Reliquaries are containers that were designed to hold relics, the remains of a saint or an object closely associated with the honored individual. In their day, these relics varied from supposed fragments of the cross to the finger bones of saints. Beginning with the reign of Charlemagne, every medieval church owned some kind of a relic, and it was common practice for people to venerate relics deemed particularly significant. Literature from the medieval era, such as Chaucer’s Canterbury Tales, whose characters are on a journey (a pilgrimage) to visit the shrine of St. Thomas Becket, reveals the integral role relics once filled in religious life.
figure 2: Reliquary
The first of M&G’s reliquaries is Spanish, dating from the seventeenth century (figure 2). It is made of giltwood and has a small openings in the side of it, possibly designed to allow the worshipper to glimpse the relic within. What that relic was, is unknown, and compared to M&G’s Reliquary Head of a Monk, (figure 1) this reliquary is simple in design and style.
On the subject of reliquaries, Barbara Drake Boehm, the senior curator of the Metropolitan Museum of Art’s Department of Medieval Art and The Cloisters, writes that “these complex containers in the form of parts of the body, usually mimicking the relics they enshrined, are one of the most remarkable art forms created in the Middle Ages for the precious remains of saints.” It is quite likely then, that M&G’s beautiful French reliquary designed to look like a face, once held the fragments of a skull—whose skull, remains a mystery. Other reliquaries, more ornate but reminiscent in style, can be seen at the Aachen Cathedral in Germany.

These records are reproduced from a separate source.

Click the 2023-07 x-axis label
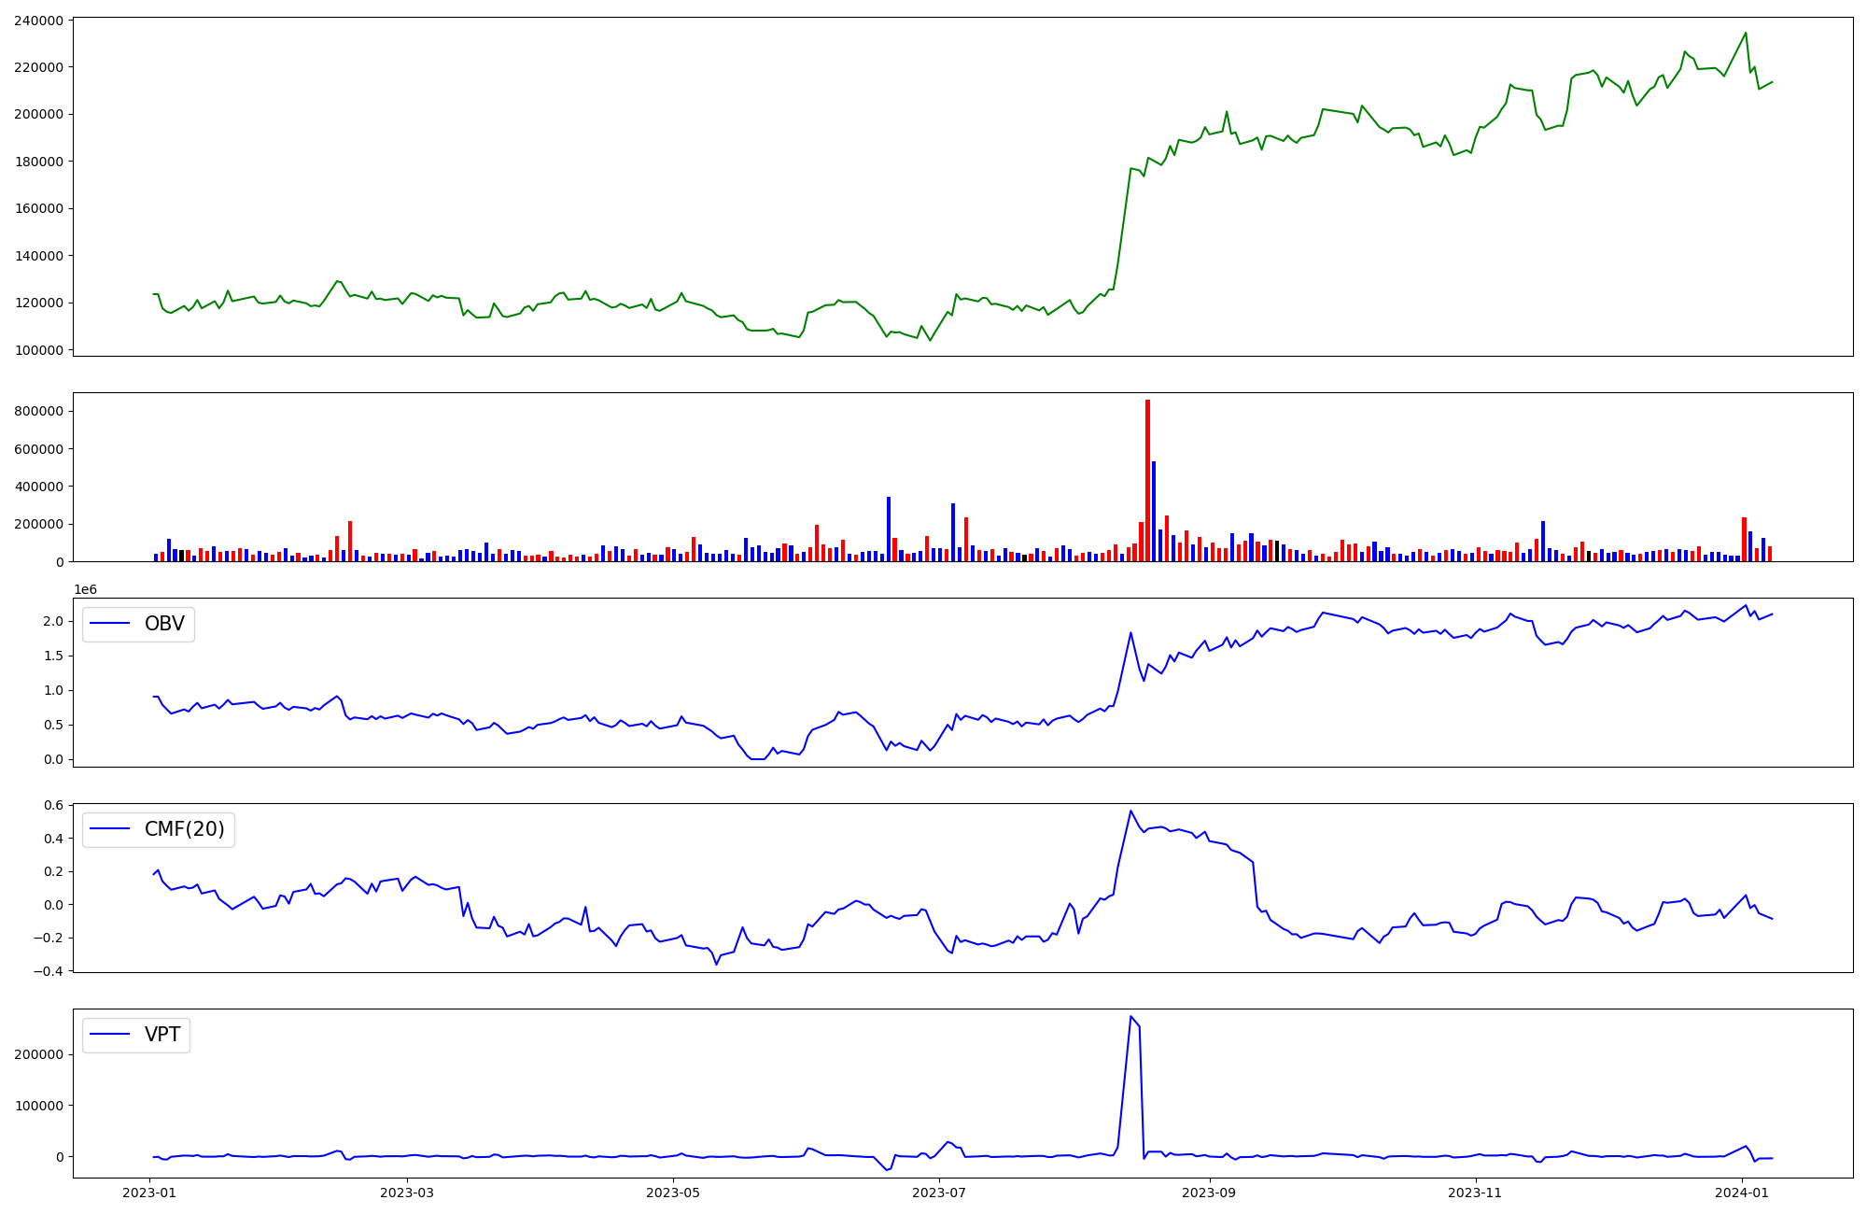Image resolution: width=1867 pixels, height=1214 pixels. coord(939,1193)
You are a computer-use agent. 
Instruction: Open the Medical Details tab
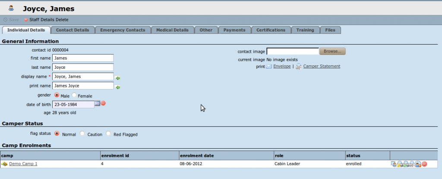tap(172, 30)
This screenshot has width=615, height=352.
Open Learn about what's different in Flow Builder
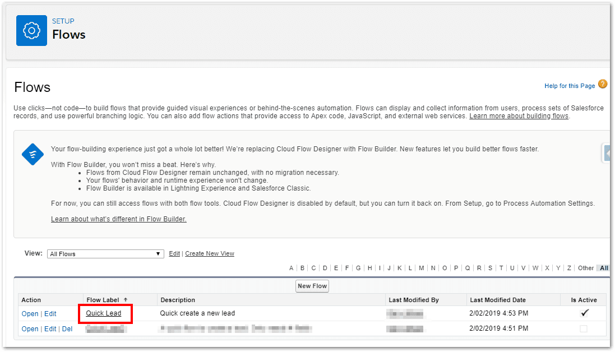[118, 219]
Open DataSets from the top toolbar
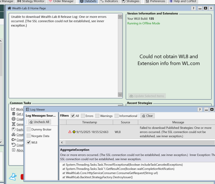The width and height of the screenshot is (215, 184). pyautogui.click(x=88, y=1)
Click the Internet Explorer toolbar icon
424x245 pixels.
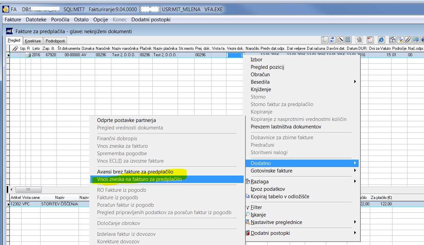coord(381,40)
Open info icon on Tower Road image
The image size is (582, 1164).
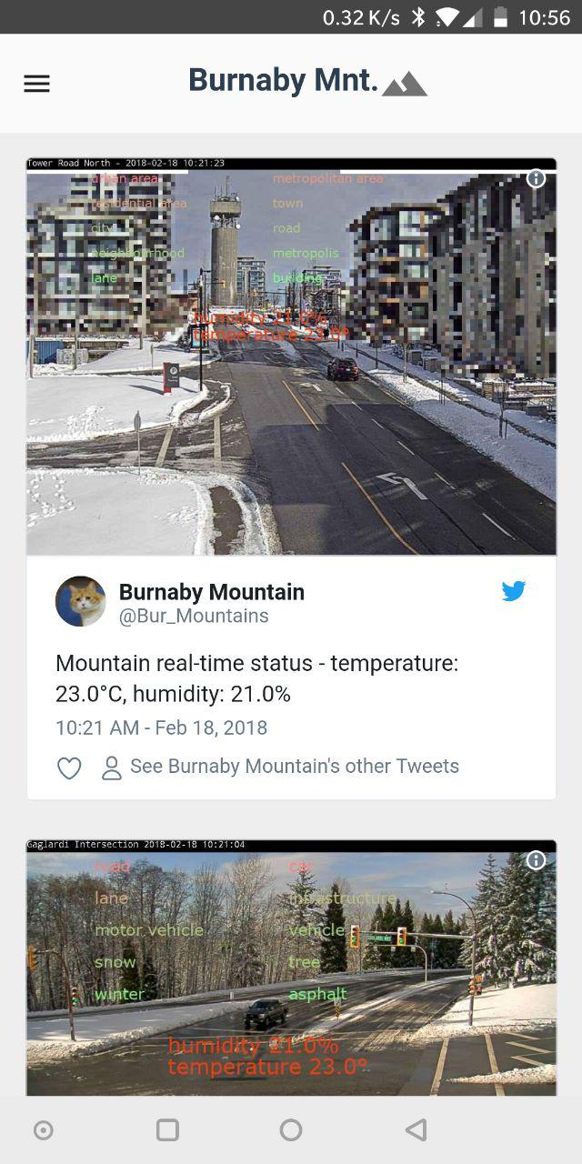[x=537, y=178]
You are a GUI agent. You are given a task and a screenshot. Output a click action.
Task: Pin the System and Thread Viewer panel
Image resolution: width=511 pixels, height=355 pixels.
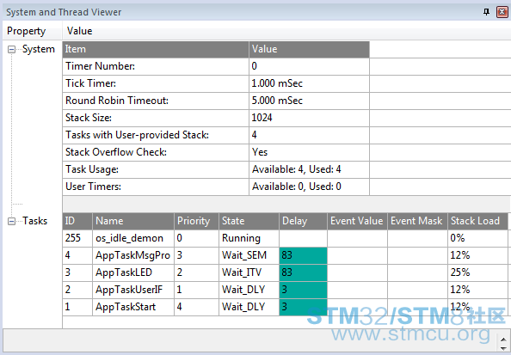[x=486, y=12]
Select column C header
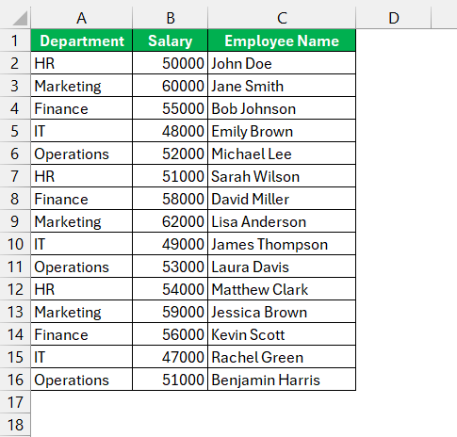Image resolution: width=457 pixels, height=437 pixels. 282,18
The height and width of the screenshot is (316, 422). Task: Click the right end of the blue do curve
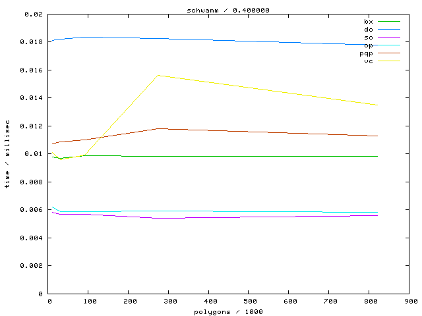pos(377,45)
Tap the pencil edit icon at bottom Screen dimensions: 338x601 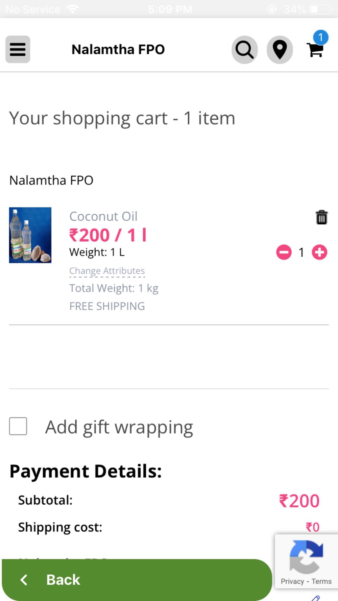(315, 598)
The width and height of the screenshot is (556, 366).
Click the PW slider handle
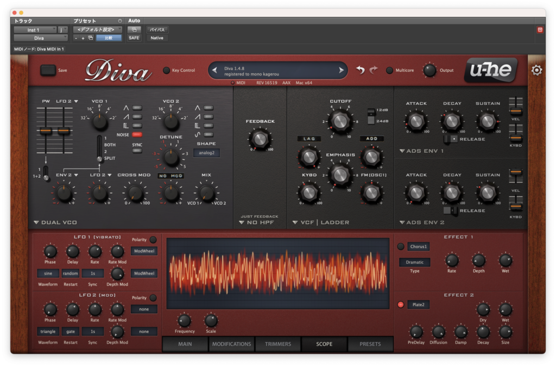(46, 131)
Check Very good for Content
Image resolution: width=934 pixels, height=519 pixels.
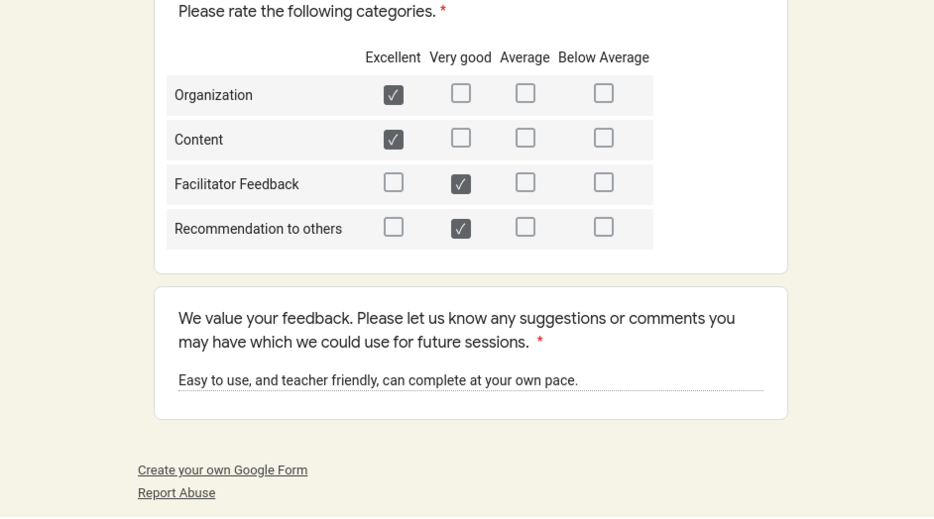tap(461, 138)
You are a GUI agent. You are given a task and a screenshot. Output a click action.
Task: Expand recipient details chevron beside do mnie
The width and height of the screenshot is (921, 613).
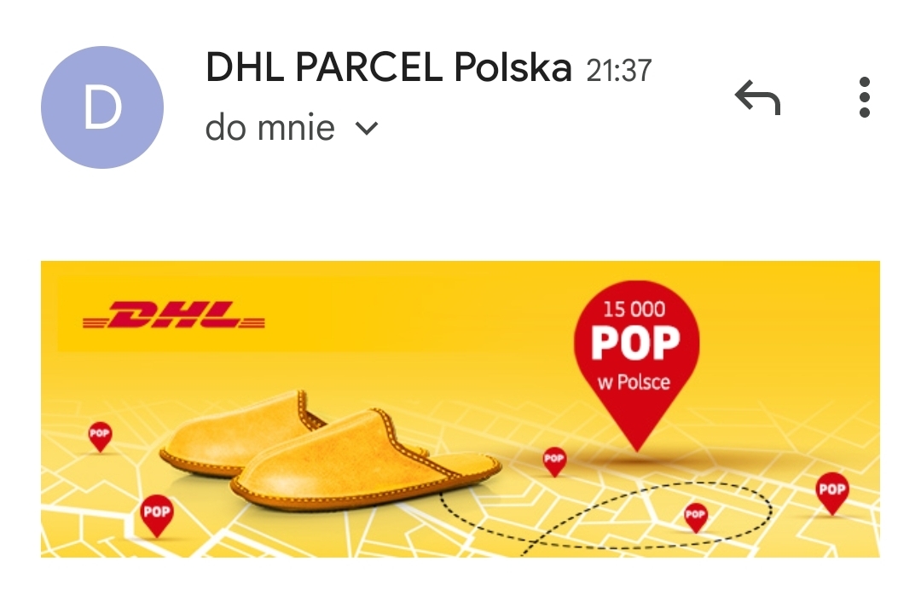(x=367, y=128)
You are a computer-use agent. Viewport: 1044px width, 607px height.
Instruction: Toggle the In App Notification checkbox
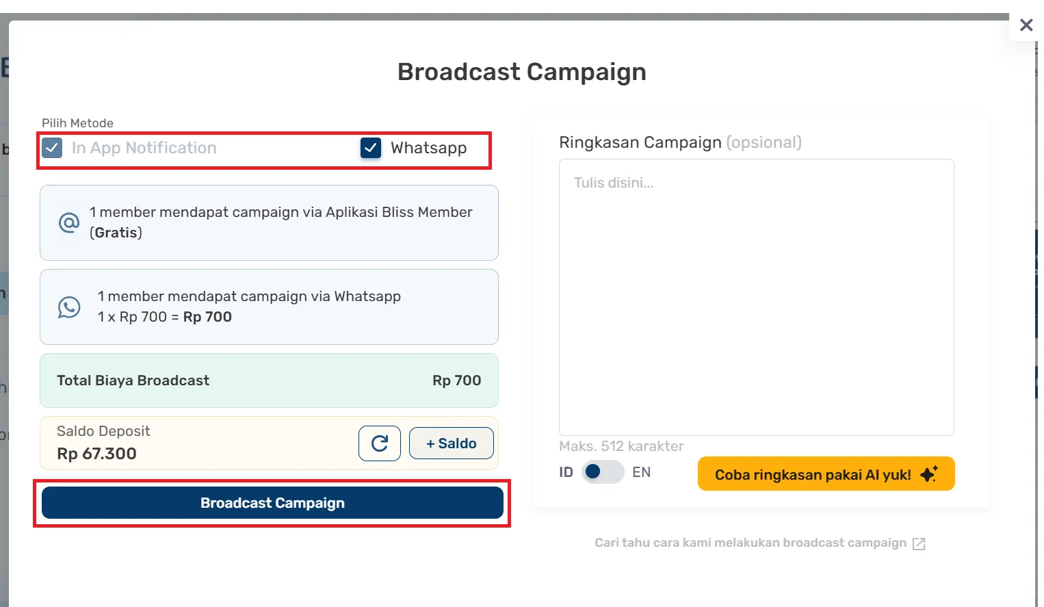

As part of Roman Catholicism, the cult of relics had an interesting connection to the beginnings of the Protestant Reformation. In 1517, Martin Luther nailed the 95 Theses on the church door of Wittenberg, Germany. Frederick the Wise of Saxony, ruler of that region, had a collection of over 17,000 relics on display at the Church of Wittenberg. M&G’s painting, Wittenberg, October 31, 1517, depicts a pilgrim, pictured towards the bottom far right with a shell on the outside of his cloak, coming into Wittenberg to venerate the relics at the church.
While M&G’s reliquaries no longer house the elements for which they were once designed, they provide a unique window into historical religious practices, serving as a lasting testament of the spiritual devotion of those who once venerated them.